+++ 给定文本 +++

Type and Array in Columnar System

mwish

2023-05-04

Type 和 Array 是 Columnar System 最底层的东西之一了。因为本身任何列存系统无时无刻都要和它们打交道。作为系统的 Building Block，存储到 Runtime 都有 Type System，同时处理的数据大部分时候都是 Columnar 的。

Type & Array System 本身不是很有花头的东西，主要考量的是某个编程语言下的：

直接的平坦非变长数据的实现（这是最简单的一层，可能需要关注 alignas、内存管理等）、Null 的处理、读/写的接口
String（等变长）类型的处理
Struct / Map / Array 等变长/嵌套类型的处理
1. nullable / nonnull 的逻辑的处理（这个逻辑并不简单，想象一下 nullable struct<list<nonnull int>>，那么怎么表示这样的结构
Union 等数据的处理（本质上其实有点类似变长 / 嵌套结构）
各种编码的格式，比如 Dictionary / RLE 等 format。这里要考虑的是编码格式本身的抽象之类的。

Arrow

Apache Arrow 将系统分为了好几层（ https://arrow.apache.org/docs/cpp/overview.html ）：

Physical Layer

Memory Management 物理的内存管理，涉及 MemoryPool , Buffer 系统

Memory Pool 支持 JeMalloc MiMalloc 等 backend，也允许用户自己在上面包一层，比如用 std::alloctor 来当作系统的内存申请者，申请的内存默认 64B alignas
1. Jemalloc, MiMalloc 有对应的 Pool，可以直接使用 Jemalloc 等 Pool 管理
2. Memory Pool 接口类似 std::allocator，甚至有直接适配的，这两个还能互相适配，笑嘻了。反正 calloc 之类的是没有的，Free 和 free 也不完全对应，知道就行
3. 默认甚至是 System Allocator，就丢给 OS 了
MemoryManager / Device:
1. Device 是对专有内存和设备的抽象，目前只支持了 CPU Memory
2. MemoryManager 感觉也是在某个设备上的抽象，允许把内存 dump 到另外的 mm 中 (然而 CPUMemoryManager 包了一层 pool，真是惊人的大黑暗)

+++ 数据条目 +++

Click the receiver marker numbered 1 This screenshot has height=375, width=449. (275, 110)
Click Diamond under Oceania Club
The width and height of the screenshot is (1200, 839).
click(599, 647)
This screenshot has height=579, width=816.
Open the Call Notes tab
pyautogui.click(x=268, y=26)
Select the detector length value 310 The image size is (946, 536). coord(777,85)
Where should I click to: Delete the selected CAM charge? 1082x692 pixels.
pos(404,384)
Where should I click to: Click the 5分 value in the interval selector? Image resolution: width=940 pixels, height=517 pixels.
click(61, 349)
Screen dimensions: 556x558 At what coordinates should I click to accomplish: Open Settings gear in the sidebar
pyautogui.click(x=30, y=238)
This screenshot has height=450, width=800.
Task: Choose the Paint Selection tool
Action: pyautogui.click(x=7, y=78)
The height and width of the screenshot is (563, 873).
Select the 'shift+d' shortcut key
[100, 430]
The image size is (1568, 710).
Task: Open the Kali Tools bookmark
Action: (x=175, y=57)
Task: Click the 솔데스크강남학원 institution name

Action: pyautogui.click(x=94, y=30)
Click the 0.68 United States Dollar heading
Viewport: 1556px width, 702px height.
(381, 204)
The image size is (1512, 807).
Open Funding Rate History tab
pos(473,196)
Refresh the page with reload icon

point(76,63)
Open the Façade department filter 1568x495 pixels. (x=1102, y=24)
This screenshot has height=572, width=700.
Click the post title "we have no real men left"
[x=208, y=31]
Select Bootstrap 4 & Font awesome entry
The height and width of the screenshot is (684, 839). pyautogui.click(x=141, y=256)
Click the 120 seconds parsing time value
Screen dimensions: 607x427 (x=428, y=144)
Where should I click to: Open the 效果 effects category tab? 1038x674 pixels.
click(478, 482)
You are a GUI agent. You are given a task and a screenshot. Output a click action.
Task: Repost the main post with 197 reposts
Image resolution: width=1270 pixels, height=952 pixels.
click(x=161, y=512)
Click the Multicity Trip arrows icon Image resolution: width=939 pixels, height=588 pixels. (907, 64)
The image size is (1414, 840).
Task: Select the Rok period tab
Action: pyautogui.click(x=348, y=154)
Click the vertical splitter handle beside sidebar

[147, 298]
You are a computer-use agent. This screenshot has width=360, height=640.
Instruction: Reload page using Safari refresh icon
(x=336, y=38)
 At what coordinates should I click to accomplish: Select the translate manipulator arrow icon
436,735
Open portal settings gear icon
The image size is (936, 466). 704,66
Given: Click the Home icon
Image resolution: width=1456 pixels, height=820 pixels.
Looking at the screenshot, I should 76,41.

+++

> [练习任务]:
a: 把给定文本中的这句话译成英文：“Device 是对专有内存和设备的抽象，目前只支持了 CPU Memory”。
b: 原样照录给定文本中的一段：从含有“Memory Management 物理的内存管理，涉及”的地方开始，到“CPUMemoryManager 包了一层 pool，真是惊人的大黑暗)”之后结束。

> [参考答案]:
a: Device is an abstraction over dedicated memory and devices, and currently only CPU Memory is supported.

b:
Memory Management 物理的内存管理，涉及 MemoryPool , Buffer 系统

Memory Pool 支持 JeMalloc MiMalloc 等 backend，也允许用户自己在上面包一层，比如用 std::alloctor 来当作系统的内存申请者，申请的内存默认 64B alignas
1. Jemalloc, MiMalloc 有对应的 Pool，可以直接使用 Jemalloc 等 Pool 管理
2. Memory Pool 接口类似 std::allocator，甚至有直接适配的，这两个还能互相适配，笑嘻了。反正 calloc 之类的是没有的，Free 和 free 也不完全对应，知道就行
3. 默认甚至是 System Allocator，就丢给 OS 了
MemoryManager / Device:
1. Device 是对专有内存和设备的抽象，目前只支持了 CPU Memory
2. MemoryManager 感觉也是在某个设备上的抽象，允许把内存 dump 到另外的 mm 中 (然而 CPUMemoryManager 包了一层 pool，真是惊人的大黑暗)